Treating cancer has the potential to wipe out a family's savings under the best of circumstances, but young adults are more likely to be in financially precarious shape than are their older counterparts. Often, members of this age group hve no health insurance, or if they do, their coverage is inadequate.

For example, Lynette Stevens, 22, of Baltimore, was just setting herself on a career path last October when she she began experiencing dizzy spells. The single mother of a 4-year-old girl, Stevens was about to start college to study to become a medical assistant when she was diagnosed with first-stage leukemia.

She had health insurance, but as she unhappily discovered, it paid only about half of the cost of her treatment. Stevens is afraid to total her medical bills, but she says they come to six figures.

"Every day, another bill comes in the mail," she says. "I have absolutely no idea what to do. I'm in a job training program, but I don't know if I'll ever be able to pay off my debt. I'm lost right now. I'm sure there are resources out there that could help me, but I have no idea what they are."

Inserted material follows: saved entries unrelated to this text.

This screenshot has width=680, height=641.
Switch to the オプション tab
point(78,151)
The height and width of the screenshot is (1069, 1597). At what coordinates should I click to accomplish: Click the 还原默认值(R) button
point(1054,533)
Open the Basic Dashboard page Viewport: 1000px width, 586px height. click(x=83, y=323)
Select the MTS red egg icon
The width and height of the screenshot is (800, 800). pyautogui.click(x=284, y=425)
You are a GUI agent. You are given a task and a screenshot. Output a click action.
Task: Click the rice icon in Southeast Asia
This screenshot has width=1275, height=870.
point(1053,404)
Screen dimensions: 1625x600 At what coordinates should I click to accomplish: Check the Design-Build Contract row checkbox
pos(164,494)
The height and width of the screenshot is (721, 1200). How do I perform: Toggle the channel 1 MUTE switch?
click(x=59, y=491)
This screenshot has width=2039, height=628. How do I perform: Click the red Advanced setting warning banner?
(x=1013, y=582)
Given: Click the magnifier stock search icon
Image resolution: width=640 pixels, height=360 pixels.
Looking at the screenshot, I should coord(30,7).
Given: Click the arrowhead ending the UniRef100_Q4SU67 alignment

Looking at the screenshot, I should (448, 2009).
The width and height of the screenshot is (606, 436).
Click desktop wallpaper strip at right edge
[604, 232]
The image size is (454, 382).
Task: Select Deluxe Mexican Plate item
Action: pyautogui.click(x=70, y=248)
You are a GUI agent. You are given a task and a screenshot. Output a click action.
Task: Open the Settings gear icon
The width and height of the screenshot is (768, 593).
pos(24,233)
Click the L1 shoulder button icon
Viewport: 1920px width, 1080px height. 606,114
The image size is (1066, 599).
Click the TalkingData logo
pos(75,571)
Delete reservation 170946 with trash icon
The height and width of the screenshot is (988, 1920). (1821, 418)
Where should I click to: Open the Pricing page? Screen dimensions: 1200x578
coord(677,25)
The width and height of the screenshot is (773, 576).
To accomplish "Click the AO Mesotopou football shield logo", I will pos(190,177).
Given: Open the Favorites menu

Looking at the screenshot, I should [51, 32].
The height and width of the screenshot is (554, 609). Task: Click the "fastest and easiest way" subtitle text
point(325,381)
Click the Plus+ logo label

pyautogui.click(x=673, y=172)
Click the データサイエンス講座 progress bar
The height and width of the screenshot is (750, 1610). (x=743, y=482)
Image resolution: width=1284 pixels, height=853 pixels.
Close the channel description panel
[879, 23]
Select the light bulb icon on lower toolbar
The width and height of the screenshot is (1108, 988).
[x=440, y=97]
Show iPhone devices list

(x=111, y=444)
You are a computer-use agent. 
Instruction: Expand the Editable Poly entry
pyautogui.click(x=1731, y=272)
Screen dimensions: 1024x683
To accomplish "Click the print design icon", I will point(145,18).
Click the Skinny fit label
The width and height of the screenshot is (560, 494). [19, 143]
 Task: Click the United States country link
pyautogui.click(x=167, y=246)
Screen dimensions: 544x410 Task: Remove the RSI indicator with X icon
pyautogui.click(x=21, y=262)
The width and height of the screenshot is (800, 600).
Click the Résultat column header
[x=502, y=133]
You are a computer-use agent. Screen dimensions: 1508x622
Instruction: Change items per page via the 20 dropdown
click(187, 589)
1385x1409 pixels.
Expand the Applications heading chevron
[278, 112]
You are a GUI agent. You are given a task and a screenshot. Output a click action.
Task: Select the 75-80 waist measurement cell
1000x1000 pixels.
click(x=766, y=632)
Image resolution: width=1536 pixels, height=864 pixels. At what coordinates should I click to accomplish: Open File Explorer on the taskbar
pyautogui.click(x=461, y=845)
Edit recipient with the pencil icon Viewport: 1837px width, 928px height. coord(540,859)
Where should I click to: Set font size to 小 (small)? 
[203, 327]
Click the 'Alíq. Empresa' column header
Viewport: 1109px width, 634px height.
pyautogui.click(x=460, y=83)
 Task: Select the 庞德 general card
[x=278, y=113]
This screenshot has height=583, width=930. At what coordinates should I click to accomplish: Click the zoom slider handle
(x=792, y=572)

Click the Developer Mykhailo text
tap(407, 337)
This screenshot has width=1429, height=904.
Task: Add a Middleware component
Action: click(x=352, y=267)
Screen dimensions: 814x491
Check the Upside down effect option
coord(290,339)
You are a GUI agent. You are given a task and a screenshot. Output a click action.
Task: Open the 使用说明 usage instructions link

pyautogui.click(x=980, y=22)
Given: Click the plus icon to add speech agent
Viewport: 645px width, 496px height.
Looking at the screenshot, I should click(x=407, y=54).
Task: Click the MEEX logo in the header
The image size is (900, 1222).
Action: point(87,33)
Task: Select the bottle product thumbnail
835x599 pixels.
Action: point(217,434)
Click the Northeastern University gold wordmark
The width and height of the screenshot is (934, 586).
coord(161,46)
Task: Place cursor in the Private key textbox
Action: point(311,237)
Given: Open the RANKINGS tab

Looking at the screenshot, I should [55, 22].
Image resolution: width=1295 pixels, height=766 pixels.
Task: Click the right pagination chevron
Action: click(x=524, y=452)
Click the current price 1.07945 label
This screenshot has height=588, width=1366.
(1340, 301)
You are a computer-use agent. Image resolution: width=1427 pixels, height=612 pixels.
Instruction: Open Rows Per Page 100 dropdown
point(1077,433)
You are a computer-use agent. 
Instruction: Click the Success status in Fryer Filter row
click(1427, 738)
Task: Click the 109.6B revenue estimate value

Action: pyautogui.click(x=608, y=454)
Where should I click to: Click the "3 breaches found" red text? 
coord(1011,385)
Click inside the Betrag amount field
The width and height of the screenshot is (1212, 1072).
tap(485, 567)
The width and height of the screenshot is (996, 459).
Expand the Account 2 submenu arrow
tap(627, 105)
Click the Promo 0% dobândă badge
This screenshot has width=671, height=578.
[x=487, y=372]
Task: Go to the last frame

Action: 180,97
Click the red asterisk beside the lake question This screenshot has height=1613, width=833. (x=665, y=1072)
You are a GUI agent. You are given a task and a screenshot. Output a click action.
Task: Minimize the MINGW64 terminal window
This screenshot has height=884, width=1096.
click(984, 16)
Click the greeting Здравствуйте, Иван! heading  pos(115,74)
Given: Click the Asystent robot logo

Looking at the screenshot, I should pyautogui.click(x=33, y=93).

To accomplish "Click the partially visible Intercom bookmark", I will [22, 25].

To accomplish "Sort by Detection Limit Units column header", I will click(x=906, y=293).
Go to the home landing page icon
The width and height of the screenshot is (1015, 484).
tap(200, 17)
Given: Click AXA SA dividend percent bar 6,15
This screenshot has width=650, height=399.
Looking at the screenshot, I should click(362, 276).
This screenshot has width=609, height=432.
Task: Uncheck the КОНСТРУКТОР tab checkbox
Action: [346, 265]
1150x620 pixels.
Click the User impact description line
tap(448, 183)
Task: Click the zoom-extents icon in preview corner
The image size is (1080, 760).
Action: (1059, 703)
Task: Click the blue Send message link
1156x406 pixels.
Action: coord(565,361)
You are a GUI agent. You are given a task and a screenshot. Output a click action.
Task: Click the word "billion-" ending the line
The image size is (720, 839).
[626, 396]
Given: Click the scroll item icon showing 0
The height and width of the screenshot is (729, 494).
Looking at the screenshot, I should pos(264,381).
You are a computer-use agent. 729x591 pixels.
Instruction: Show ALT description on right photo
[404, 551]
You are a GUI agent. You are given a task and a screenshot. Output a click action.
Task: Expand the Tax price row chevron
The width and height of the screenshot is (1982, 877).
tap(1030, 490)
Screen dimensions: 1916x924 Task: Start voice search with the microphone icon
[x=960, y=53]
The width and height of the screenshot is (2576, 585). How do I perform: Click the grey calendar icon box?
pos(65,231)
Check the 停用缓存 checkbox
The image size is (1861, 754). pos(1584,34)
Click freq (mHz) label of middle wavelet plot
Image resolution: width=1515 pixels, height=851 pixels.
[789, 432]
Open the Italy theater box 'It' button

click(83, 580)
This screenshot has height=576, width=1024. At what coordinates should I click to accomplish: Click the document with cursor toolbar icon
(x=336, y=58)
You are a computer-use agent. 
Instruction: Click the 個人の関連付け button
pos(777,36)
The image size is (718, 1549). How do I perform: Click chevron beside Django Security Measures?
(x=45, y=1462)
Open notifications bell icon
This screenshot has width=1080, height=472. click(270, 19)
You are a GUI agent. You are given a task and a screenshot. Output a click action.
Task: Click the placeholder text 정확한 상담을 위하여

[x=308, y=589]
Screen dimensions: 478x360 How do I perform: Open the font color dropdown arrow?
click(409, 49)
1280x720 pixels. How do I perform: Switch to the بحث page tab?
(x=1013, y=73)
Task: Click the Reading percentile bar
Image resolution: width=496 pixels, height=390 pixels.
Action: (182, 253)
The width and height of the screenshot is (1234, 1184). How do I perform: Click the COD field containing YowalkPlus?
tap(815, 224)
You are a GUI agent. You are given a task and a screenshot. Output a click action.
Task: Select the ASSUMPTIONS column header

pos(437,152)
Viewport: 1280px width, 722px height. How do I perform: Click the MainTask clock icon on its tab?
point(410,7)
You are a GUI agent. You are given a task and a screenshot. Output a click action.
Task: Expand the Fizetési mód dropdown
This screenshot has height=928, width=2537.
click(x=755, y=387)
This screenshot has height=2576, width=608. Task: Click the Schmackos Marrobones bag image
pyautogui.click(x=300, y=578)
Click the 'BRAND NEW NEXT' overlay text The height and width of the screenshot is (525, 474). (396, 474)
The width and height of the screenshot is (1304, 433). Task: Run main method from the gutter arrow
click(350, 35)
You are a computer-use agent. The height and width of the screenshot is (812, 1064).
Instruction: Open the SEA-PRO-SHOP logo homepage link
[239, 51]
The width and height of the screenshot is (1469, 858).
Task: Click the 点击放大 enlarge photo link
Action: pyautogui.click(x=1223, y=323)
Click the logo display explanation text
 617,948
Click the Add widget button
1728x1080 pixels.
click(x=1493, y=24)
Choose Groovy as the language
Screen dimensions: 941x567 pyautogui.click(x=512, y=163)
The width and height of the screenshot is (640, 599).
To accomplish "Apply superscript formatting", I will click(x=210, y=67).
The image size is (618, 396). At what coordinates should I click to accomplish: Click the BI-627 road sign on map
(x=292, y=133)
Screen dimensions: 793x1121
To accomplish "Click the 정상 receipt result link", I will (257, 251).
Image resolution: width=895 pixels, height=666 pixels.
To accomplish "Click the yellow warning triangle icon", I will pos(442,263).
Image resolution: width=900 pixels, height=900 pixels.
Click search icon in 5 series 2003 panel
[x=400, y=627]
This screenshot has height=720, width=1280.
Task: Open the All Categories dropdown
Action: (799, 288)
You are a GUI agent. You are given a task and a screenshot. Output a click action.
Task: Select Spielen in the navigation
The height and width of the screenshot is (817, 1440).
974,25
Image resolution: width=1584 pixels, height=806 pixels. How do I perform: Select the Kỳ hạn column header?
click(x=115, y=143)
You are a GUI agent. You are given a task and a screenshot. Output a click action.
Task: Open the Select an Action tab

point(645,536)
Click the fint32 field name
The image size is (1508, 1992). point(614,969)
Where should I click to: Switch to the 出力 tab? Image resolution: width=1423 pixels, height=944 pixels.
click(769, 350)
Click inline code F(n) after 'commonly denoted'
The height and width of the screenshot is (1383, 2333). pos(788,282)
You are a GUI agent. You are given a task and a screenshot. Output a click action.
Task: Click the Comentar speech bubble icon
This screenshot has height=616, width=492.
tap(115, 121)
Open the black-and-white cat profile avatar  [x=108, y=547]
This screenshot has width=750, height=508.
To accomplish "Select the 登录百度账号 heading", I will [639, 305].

And too frequently, the medical establishment simply isn't tuned into the problems faced by young adult cancer patients. For instance, chemotherapy and radiation treatments can leave patients infertile — a side effect that is critically important to patients in their 20s and 30s, but one that physicians too easily overlook.

"It's a fast process," says Brock Yetso, the Ulman Fund's executive director. "You are diagnosed with cancer today, and you start chemotherapy tomorrow. You're 28 or 29 years old, you finish treatment, and you're suddenly going through menopause. And no one ever told you, 'If you take these drugs, you can't have kids, and you never will.' "

Babst, the Linthicum mother, was warned that it was unlikely she would ever have more children. At best, she was told, she wouldn't become pregnant for at least half a dozen years.

But just three months after Babst finished radiation therapy in February, 2009, she skipped her period.

"When I called my doctor to tell him I needed a pregnancy test, he dropped the phone," she says.

"The radiation was supposed to stay in my system for three months after my last treatment, and I was just out of that window, so I worried that it might still affect the baby. And because I was pregnant, I couldn't have scans to determine if my cancer was returning."

But, Babst's bloodwork consistently came back normal, and monthly sonograms continued to show that the fetus was developing normally. On Jan. 29, she gave birth to a healthy baby girl, who is named Khloe.

"As bad as having cancer was, it would have been so much worse if I hadn't had these beautiful baby girls to smile and make me laugh," she says. "I call Kira my angel, and Khloe is my miracle baby."